President Biden acknowledged on Friday that the White House must do more to fight inflation, even as American families are being squeezed by higher prices.
The president dismissed the idea that his $3 trillion in spending proposals would drive prices higher. In fact, he claims passage of his $1.75 trillion Build Back Better bill, along with the bipartisan infrastructure bill that passed the House last night, will actually bring inflation down.
Unfortunately, Joe Biden is a delusional fool and doesn’t know what he’s talking about. And that’s the good news.
“There’s a lot more to be done,” Biden said during remarks at the White House. “We still have to tackle the costs that American families are facing. This recovery is faster, stronger, fairer and wider than almost anyone could have predicted. But we want to make sure people continue to feel it in their lives.”

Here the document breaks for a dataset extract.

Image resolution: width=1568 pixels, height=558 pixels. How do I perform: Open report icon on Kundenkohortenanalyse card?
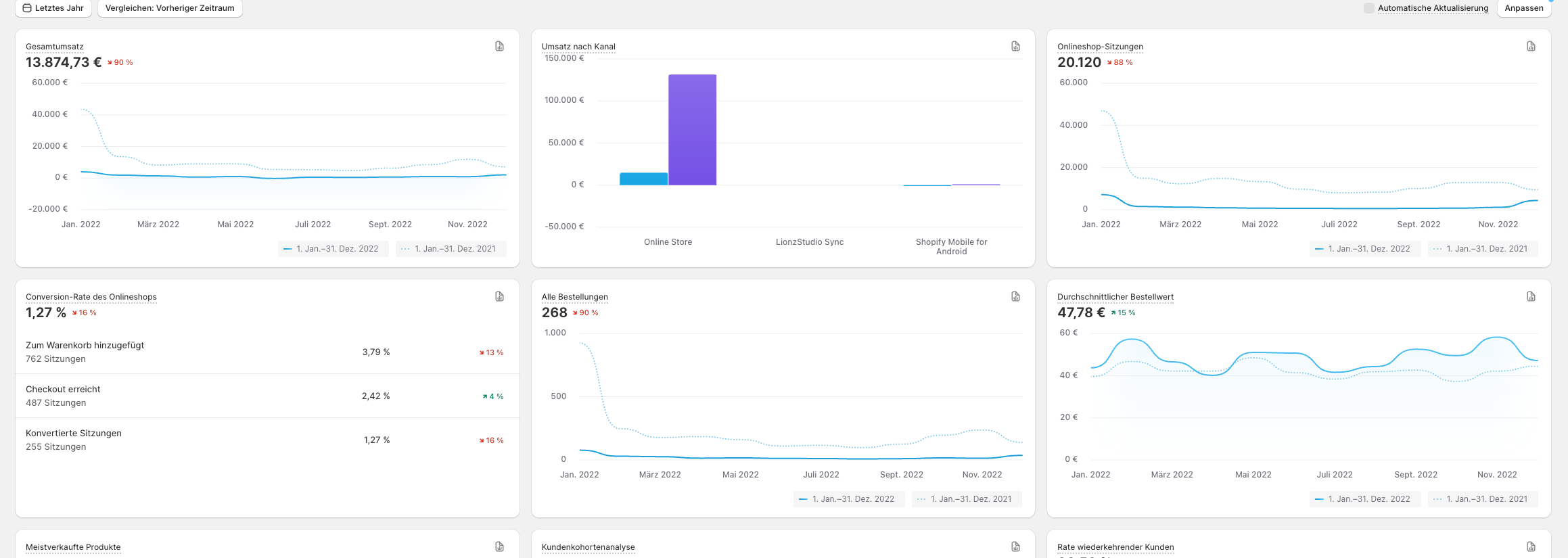(1015, 547)
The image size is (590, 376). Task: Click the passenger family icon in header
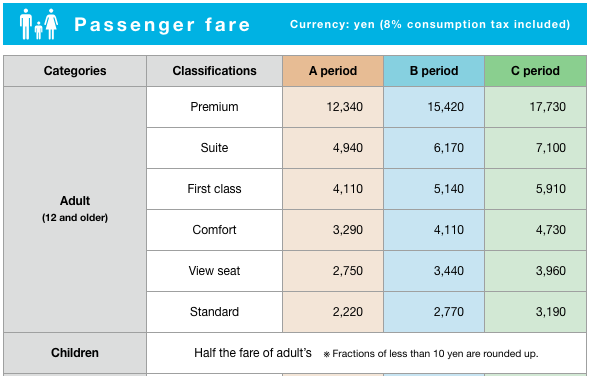(x=39, y=24)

The president pointed to a rebound in job growth last month and the declining unemployment rate as evidence that his economic plan is working.
The “recovery” is an illusion. As with the recovery from the 2008 financial crisis, job growth has been weaker than it should be, economic growth has been anemic compared to other recoveries, and inflation is stealing whatever increases in take-home pay Americans have gotten the last 12 months.
“Before we passed the American Rescue Plan, forecasters said it would take until the end of 2023 to get to the 4.6 unemployment rate,” Biden said, referring to a $1.9 trillion stimulus bill that Democrats passed in March. “Today we’ve reached that rate two years before forecasters thought it was possible.”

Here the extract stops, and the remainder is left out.